*Prompt*. Below are records; please set down exactly the lines from the first through the one containing "Click the red X beside Ít nhất 8 kí tự".

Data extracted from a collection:
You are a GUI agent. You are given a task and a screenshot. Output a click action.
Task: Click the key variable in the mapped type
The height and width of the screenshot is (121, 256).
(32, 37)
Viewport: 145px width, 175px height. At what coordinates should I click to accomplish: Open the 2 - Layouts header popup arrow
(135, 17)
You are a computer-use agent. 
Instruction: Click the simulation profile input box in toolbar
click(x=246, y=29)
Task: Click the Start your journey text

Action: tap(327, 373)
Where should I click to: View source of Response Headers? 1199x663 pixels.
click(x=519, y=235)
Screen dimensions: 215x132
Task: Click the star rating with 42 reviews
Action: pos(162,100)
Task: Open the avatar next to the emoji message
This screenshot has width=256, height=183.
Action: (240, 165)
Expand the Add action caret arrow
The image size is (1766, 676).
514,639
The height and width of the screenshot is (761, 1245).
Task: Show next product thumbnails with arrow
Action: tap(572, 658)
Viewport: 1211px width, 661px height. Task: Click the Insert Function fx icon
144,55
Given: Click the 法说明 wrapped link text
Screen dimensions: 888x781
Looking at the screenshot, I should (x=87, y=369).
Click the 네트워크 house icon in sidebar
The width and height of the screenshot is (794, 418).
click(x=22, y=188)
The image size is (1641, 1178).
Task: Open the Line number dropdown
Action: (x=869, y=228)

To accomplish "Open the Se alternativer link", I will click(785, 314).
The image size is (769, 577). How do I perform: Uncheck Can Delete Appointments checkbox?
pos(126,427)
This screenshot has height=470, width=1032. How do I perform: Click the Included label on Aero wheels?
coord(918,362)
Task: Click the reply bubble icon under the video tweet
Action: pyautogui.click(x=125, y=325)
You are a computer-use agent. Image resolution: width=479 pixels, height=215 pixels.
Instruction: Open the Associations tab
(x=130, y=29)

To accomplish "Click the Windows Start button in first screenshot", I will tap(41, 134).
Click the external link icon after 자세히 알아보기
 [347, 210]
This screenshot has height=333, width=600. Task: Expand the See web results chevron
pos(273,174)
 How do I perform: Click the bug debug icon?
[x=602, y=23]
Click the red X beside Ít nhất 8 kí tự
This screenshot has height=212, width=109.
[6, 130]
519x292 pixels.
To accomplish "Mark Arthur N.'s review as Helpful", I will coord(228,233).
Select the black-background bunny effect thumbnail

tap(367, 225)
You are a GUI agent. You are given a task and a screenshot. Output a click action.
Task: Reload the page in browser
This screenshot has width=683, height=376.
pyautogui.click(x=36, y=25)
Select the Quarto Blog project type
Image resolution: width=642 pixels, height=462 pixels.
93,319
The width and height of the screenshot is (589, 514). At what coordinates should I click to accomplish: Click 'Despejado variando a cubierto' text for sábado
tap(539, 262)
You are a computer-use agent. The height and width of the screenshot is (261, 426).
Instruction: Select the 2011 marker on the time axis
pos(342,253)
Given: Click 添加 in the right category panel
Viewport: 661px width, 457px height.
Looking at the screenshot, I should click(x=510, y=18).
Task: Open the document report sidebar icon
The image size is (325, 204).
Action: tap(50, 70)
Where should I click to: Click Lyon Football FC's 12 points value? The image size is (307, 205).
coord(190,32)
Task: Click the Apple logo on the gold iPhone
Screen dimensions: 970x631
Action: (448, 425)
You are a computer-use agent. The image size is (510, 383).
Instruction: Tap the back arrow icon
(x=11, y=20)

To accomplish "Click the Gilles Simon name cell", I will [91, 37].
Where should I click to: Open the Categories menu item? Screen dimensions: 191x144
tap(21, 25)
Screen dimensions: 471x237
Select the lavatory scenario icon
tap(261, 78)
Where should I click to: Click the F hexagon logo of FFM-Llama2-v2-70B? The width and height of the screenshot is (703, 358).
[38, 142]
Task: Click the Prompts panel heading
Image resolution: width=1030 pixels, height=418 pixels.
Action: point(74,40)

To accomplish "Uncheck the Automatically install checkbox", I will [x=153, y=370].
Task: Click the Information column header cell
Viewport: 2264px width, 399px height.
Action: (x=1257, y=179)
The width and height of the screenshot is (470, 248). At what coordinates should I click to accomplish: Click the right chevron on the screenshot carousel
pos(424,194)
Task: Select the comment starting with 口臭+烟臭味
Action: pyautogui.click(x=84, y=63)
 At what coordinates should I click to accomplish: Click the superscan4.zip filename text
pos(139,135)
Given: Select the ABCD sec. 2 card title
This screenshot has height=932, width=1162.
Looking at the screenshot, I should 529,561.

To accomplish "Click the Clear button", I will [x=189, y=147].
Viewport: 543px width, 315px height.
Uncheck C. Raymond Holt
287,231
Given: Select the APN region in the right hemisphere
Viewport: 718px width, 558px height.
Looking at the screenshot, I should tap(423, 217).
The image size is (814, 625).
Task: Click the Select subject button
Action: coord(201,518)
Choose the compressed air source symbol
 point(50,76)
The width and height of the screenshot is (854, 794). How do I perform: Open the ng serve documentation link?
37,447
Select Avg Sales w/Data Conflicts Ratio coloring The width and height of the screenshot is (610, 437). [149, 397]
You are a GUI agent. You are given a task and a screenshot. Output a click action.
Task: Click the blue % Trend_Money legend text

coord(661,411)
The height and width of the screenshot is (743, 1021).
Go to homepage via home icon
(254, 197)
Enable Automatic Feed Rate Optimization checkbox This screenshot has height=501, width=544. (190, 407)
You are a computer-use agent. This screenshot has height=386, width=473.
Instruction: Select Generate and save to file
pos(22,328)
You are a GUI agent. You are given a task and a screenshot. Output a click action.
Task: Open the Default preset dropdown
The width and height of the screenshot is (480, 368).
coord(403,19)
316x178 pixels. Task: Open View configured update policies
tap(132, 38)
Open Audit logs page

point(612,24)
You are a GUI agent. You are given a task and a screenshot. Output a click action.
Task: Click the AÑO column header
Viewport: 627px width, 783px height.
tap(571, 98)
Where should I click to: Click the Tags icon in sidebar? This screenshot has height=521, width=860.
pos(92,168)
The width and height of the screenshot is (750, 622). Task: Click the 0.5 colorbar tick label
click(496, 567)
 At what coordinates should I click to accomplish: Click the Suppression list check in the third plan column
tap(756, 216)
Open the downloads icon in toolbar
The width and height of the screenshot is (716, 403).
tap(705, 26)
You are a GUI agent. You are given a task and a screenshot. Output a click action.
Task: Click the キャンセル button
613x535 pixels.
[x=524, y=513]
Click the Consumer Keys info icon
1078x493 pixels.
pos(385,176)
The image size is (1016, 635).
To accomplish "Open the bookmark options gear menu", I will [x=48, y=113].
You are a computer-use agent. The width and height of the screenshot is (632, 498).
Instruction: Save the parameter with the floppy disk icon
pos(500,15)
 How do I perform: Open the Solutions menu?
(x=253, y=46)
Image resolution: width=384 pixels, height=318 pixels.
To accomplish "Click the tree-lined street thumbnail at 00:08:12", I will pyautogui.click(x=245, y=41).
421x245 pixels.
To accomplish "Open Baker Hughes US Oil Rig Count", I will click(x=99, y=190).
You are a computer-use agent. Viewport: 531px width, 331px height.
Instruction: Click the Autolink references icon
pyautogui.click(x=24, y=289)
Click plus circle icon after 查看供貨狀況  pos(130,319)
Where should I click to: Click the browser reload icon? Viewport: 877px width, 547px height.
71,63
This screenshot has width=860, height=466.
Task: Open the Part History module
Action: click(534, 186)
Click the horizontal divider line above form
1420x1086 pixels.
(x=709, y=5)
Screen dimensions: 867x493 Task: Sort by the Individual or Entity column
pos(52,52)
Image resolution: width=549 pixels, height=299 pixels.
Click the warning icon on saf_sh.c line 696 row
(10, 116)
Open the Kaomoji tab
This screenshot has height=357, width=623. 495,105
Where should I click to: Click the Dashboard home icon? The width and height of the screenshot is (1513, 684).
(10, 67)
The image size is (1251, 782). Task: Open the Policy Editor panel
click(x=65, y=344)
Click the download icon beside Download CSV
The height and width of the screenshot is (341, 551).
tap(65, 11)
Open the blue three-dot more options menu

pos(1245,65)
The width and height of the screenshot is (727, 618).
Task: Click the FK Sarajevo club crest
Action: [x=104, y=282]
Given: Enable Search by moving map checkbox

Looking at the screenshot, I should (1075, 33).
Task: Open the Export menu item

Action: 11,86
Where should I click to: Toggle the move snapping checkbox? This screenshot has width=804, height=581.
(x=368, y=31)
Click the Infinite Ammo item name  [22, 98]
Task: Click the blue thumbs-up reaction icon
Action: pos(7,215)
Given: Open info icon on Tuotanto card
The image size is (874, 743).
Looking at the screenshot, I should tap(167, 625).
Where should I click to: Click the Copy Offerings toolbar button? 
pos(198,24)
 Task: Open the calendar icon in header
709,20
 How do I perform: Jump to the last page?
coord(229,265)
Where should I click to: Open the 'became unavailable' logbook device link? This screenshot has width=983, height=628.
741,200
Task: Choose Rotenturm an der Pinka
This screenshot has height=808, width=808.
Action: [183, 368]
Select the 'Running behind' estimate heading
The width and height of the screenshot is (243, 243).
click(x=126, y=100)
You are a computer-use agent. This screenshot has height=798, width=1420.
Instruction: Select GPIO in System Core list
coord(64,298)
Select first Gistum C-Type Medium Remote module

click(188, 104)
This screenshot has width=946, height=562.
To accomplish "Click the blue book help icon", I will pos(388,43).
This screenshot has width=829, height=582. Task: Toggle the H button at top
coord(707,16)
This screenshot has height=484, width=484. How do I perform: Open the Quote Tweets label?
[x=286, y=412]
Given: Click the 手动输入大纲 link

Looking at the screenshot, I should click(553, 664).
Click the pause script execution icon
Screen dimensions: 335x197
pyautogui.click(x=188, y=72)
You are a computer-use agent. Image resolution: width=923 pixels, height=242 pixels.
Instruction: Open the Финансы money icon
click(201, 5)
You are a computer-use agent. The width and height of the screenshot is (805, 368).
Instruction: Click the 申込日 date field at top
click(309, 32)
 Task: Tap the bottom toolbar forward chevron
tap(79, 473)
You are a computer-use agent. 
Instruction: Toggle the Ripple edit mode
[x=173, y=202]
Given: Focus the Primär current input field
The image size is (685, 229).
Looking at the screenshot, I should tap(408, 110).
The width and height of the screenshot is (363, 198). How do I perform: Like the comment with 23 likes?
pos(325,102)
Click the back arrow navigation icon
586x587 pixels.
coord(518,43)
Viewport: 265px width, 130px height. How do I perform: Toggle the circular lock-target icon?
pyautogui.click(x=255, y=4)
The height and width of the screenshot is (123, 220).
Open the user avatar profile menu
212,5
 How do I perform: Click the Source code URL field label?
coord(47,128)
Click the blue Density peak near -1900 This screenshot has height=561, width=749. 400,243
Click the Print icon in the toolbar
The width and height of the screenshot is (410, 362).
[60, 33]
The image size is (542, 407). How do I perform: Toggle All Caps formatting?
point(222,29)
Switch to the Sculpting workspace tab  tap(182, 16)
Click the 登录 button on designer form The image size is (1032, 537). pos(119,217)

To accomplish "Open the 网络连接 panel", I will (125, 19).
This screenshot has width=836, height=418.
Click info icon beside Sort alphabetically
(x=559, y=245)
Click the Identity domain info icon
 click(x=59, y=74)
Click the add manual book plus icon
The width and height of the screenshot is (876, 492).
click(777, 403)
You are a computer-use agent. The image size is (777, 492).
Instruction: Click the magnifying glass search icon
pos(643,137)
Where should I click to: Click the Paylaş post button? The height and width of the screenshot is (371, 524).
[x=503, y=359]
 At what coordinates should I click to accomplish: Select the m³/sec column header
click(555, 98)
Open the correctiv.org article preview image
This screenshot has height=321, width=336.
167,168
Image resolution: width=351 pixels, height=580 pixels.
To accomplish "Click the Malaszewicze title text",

*Problem solution*.
You are a GUI agent. You are given a task and a screenshot. Output a click action.
Task: Click the key variable in the mapped type
The height and width of the screenshot is (121, 256).
(32, 37)
Viewport: 145px width, 175px height. At what coordinates should I click to accomplish: Open the 2 - Layouts header popup arrow
(135, 17)
You are a computer-use agent. 
Instruction: Click the simulation profile input box in toolbar
click(x=246, y=29)
Task: Click the Start your journey text

Action: tap(327, 373)
Where should I click to: View source of Response Headers? 1199x663 pixels.
click(x=519, y=235)
Screen dimensions: 215x132
Task: Click the star rating with 42 reviews
Action: pos(162,100)
Task: Open the avatar next to the emoji message
This screenshot has width=256, height=183.
Action: (240, 165)
Expand the Add action caret arrow
The image size is (1766, 676).
514,639
The height and width of the screenshot is (761, 1245).
Task: Show next product thumbnails with arrow
Action: tap(572, 658)
Viewport: 1211px width, 661px height. Task: Click the Insert Function fx icon
144,55
Given: Click the 法说明 wrapped link text
Screen dimensions: 888x781
Looking at the screenshot, I should (x=87, y=369).
Click the 네트워크 house icon in sidebar
The width and height of the screenshot is (794, 418).
click(x=22, y=188)
The image size is (1641, 1178).
Task: Open the Line number dropdown
Action: (x=869, y=228)

To accomplish "Open the Se alternativer link", I will click(785, 314).
The image size is (769, 577). How do I perform: Uncheck Can Delete Appointments checkbox?
pos(126,427)
This screenshot has height=470, width=1032. How do I perform: Click the Included label on Aero wheels?
coord(918,362)
Task: Click the reply bubble icon under the video tweet
Action: pyautogui.click(x=125, y=325)
You are a computer-use agent. Image resolution: width=479 pixels, height=215 pixels.
Instruction: Open the Associations tab
(x=130, y=29)

To accomplish "Click the Windows Start button in first screenshot", I will tap(41, 134).
Click the external link icon after 자세히 알아보기
 [347, 210]
This screenshot has height=333, width=600. Task: Expand the See web results chevron
pos(273,174)
 How do I perform: Click the bug debug icon?
[x=602, y=23]
Click the red X beside Ít nhất 8 kí tự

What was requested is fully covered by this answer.